[Data provided — start]
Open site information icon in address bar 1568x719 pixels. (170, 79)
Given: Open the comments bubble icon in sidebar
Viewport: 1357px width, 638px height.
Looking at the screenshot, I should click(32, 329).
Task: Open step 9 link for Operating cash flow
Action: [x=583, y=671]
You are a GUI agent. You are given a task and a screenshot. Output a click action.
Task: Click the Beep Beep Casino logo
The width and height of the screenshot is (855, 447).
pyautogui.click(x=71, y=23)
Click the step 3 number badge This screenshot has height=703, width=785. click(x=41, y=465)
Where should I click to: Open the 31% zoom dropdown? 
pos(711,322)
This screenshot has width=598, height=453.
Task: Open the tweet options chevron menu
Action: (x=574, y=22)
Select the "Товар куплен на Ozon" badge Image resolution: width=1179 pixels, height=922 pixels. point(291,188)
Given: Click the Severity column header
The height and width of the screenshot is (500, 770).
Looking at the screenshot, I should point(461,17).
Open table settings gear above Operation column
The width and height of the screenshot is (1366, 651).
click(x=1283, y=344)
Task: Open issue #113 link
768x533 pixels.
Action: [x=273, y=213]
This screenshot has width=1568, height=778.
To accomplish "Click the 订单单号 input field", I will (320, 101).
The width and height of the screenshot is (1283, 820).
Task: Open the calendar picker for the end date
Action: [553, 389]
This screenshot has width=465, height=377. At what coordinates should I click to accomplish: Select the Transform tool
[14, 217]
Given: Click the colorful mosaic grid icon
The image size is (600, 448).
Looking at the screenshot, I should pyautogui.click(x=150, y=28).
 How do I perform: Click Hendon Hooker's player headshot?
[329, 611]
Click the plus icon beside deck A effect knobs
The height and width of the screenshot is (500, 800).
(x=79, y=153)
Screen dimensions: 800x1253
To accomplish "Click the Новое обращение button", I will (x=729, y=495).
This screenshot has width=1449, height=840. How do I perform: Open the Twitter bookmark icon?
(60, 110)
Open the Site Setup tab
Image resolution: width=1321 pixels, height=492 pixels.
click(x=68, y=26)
[Data provided — finish]
**Description of the task**. Find the word "badge" in the material, then list each line that holds it.

**Answer box**.
Click the step 3 number badge This screenshot has height=703, width=785. click(x=41, y=465)
Select the "Товар куплен на Ozon" badge Image resolution: width=1179 pixels, height=922 pixels. point(291,188)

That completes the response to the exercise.